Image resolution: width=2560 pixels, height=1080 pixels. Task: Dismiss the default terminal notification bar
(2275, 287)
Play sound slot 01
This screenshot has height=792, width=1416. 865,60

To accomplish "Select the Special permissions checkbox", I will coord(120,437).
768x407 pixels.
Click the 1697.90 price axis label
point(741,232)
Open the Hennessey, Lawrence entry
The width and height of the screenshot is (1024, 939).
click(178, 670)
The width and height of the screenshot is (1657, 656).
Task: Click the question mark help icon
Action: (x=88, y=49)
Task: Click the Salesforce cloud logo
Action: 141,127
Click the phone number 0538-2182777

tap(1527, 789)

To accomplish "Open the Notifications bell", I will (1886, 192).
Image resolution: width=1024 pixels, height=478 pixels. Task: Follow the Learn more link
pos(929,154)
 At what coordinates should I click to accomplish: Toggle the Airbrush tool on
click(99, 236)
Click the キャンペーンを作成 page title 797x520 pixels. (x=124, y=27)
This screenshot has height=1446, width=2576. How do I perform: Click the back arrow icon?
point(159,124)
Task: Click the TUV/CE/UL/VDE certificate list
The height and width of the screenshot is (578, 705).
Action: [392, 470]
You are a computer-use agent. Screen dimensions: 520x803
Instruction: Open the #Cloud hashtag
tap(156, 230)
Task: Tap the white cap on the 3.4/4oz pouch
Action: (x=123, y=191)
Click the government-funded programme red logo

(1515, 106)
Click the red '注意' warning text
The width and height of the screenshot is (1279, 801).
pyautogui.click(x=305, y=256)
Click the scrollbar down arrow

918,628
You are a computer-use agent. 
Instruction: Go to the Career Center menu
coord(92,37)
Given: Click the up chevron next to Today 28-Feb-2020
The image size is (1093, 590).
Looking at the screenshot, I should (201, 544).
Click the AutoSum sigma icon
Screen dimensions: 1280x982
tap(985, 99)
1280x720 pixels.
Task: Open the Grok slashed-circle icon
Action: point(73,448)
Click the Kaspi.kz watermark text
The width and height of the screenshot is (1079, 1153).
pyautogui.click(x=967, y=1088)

^^^^

:: The request ::
Render the part of the data that opens with the line containing "Task: Click the TUV/CE/UL/VDE" and closes with the last line of the data as a numbered list, both of those lines included, with blank lines left out.

:: Written response ::
1. Task: Click the TUV/CE/UL/VDE certificate list
2. The height and width of the screenshot is (578, 705).
3. Action: [392, 470]
4. You are a computer-use agent. Screen dimensions: 520x803
5. Instruction: Open the #Cloud hashtag
6. tap(156, 230)
7. Task: Tap the white cap on the 3.4/4oz pouch
8. Action: (x=123, y=191)
9. Click the government-funded programme red logo
10. (1515, 106)
11. Click the red '注意' warning text
12. The width and height of the screenshot is (1279, 801).
13. pyautogui.click(x=305, y=256)
14. Click the scrollbar down arrow
15. 918,628
16. You are a computer-use agent. 
17. Instruction: Go to the Career Center menu
18. coord(92,37)
19. Given: Click the up chevron next to Today 28-Feb-2020
20. The image size is (1093, 590).
21. Looking at the screenshot, I should (201, 544).
22. Click the AutoSum sigma icon
23. Screen dimensions: 1280x982
24. tap(985, 99)
25. 1280x720 pixels.
26. Task: Open the Grok slashed-circle icon
27. Action: point(73,448)
28. Click the Kaspi.kz watermark text
29. The width and height of the screenshot is (1079, 1153).
30. pyautogui.click(x=967, y=1088)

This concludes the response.